研究課題/領域番号 |
24221002
|
研究機関 | 東京大学 |
研究代表者 |
佐野 有司 東京大学, 大気海洋研究所, 教授 (50162524)
|
研究分担者 |
白井 厚太朗 東京大学, 大気海洋研究所, 助教 (70463908)
高畑 直人 東京大学, 大気海洋研究所, 助教 (90345059)
|
研究期間 (年度) |
2012-05-31 – 2017-03-31
|
キーワード | 環境変動 / 海洋科学 / 地球化学 / 質量分析 |
研究実績の概要 |
前年度から継続して、サンゴ骨格、有孔虫殻、シャコガイ殻、魚の耳石などの生物起源炭酸塩、ならびに合成標準試料を対象に、NanoSIMSを用いた高解像度分析を行った。

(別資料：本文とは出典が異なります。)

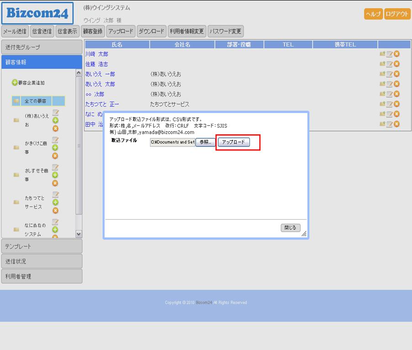Expand the テンプレート accordion section

(42, 246)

また標準試料などを用いて最適な分析法を検討すると共に、測定精度や検出感度を向上させるため、最新のハードウェアおよびソフトウェアを導入して装置の大幅な改良を行った。 化石シャコガイ殻に含まれるSr/Ca比の高解像度分析から得られた知見をまとめ、シャコガイ殻のSr/Ca比が光量の指標となることを支持する結果を得た。この論文は影響力の高い雑誌に受理された。さらにハロゲン元素の定量分析を実施した。化石シャコガイ殻の塩素濃度は、明瞭な年周期および日周期を示しており、その濃集パターンは、ストロンチウム濃度と逆相関することがわかった。この結果から、生物石灰化作用における陰イオンの輸送過程が明らかになる可能性がある。また、鉱床性アパタイトを用いて塩素同位体比の分析を開始した。この測定法を微化石のコノドントに適用し、古海水の塩素同位体比を復元する目的で研究を進めている。 ピストンシリンダーによる標準試料の合成実験では、塩素濃度の測定再現性を10%以下まで抑えることに成功した。フッ素のほうは再現性が悪く、さらに改善が必要である。 この他にも、2011年10月に岩手県の川で捕獲された鮭の耳石の微量元素濃度とストロンチウム同位体比(87Sr/86Sr比)分析を実施した。この鮭は2011年3月の東北沖地震を経験した試料であり、津波による遠洋の環境変化を記録している可能性がある。現在、鮭の年齢から、地震時期の特定と、微量元素濃度および同位体比プロファイルの解析を進めている。
|
現在までの達成度 (区分) |
現在までの達成度 (区分)
2: おおむね順調に進展している
理由
特任研究員2名を継続して採用し、NanoSIMSとEPMAを用いた生物炭酸塩骨格中の微量金属元素およびハロゲン元素の挙動の解明に取り組んでいる。シャコガイと浮遊性有孔虫については、論文化に至っており、進行状況は順調である。ピストンシリンダーを用いた炭酸塩標準試料の合成実験では、塩素については、ほぼ均質な試料を得るに至った。フッ素については、融点の低いフッ化銀を新たに用意しており、均質な試料合成に向けての目途が立っている。化石シャコガイ殻の塩素濃度については、沈殿実験から得られた標準試料をもとに、半定量に成功し、年周期・日周期パターンを得るなど成果が出始めている。いずれの成果も次年度内での学会発表および論文化が可能な段階にある。また、塩素やストロンチウムの同位体比測定にも取りかかった。以上のことから、研究計画はおおむね順調に進展していると判断する。
|
今後の研究の推進方策 |
ハロゲン元素濃度や同位体測定についてNanoSIMSの最適な分析条件を検討するとともに、種別、時代別の個体の解析を進めることによって、高解像度の古海洋環境解析を継続する。また標準試料の合成実験を継続し最適な条件を決定する。具体的には標準試料の合成実験では、融点の低いフッ化銀と炭酸カルシウム試薬を用いて、ピストンシリンダーで加圧し、均質な標準試料の作成を試みる。生物起源炭酸塩の分析では、シャコガイについては、飼育された現世試料のハロゲン濃度測定を実施し、生育環境と濃度変化の関係を明らかにする。これまでに確立した測定条件を深海サンゴ骨格に適用し、ストロンチウムおよびハロゲン元素の定量分析を実施する。NanoSIMSを用いた超微小領域塩素同位体比測定法を確立し、それをコノドントに適用し、古海洋における塩素同位体比の変動過程を議論する。鮭の耳石の分析結果をまとめ、前年度に実施したムラサキイガイの結果と併せて、2011年東北沖地震による、沿岸および遠洋域での津波の影響を評価する。成果は随時学会で発表し、論文化を進める。